Work to do:
[1] Reproduce the passage from the option Greeks discussion that begins at the words "As long as you" and stops after the words "and short vega.".
[2] Rewrite the paragraph of the option Greeks discussion that begins "Entering historic volatility into the modeling tool" as a short list that keeps its main facts.

Selection:
━━━━━━━━━━

As long as you feel comfortable you understand the risks you are exposing yourself to.

Is it critical only for complex strategies
It is just as critical for these "simple" trades as it develops analytical skills and these simple trades are often building blocks for "complex strategies".

When I first began trading options, I spent time analysing how the Greeks worked for each particular off the shelf strategy e.g. credit spreads, butterflies, DD, IC, but after a while you will just know that for instance Condors are negative gamma, long theta and short vega.

After this stage of focusing on individual trades - I found myself with a portfolio of trades e.g. Condors overlapped with Calendars and which sometimes included stocks and futures as well. I started to contradict myself about what was making money and what was not, and what "net" risks I was exposing myself to. :banghead:

So analysing the Greeks on a portfolio basis and being able to quantify the amount of delta (for delta hedging), will help.

So basically, you CANT SKIP THE GREEKS...:mad:

I am a mean bast**d for suggesting this, but you should also learn how to dissect positions - which is covered by an author by the name of Charles Cottle. :D

This will keep you thoroughly confused for months to come :)
 
Hi guys, thanks for your inputs on Greeks.

Quick question on volatility,

Entering historic volatility into the modeling tool along with the contract specs gives us a theoretical value on the contract, entering last trade price in price override and hitting calculate implied volatility gives us implied volatility, obviously traders are bidding contract prices up or down which in turn drives imp vol depending whether they are feeling bearish/bullish on underling.

But from what I have been reading option prices are valued based on future imp vol therefore the above calculation is done in reverse, implied volatility first then theoretical value calculation is made, so if theoretical price does not match up with market prices the trade is not done.

Is this how you guys come up with an option value and how would you come up with future volatility, is a judgment call made using charted imp vol history? If this is the case what sort of software do you guys find useful to track the Aussie imp vol?

Cutz.
 
Is this how you guys come up with an option value and how would you come up with future volatility, is a judgment call made using charted imp vol history? If this is the case what sort of software do you guys find useful to track the Aussie imp vol?

Cutz.

Firstly cutz - i recommend you trawl through these forums as many of these questions have come up and been discussed at length!!

Option Value - pretty much - Black Scholes model has all its variables you need to input to spit out an option value.

━━━━━━━━━━

Stored data:
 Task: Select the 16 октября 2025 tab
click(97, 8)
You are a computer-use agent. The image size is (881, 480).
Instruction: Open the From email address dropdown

━━━━━━━━━━

Results of the exercise:
[1]
As long as you feel comfortable you understand the risks you are exposing yourself to.

Is it critical only for complex strategies
It is just as critical for these "simple" trades as it develops analytical skills and these simple trades are often building blocks for "complex strategies".

When I first began trading options, I spent time analysing how the Greeks worked for each particular off the shelf strategy e.g. credit spreads, butterflies, DD, IC, but after a while you will just know that for instance Condors are negative gamma, long theta and short vega.

[2]
- Entering historic volatility and the contract specs into the modeling tool gives a theoretical value for the contract.
- Entering the last trade price as a price override and calculating implied volatility gives the implied volatility.
- Traders bid contract prices up or down depending on whether they feel bearish or bullish on the underlying, and this drives implied volatility.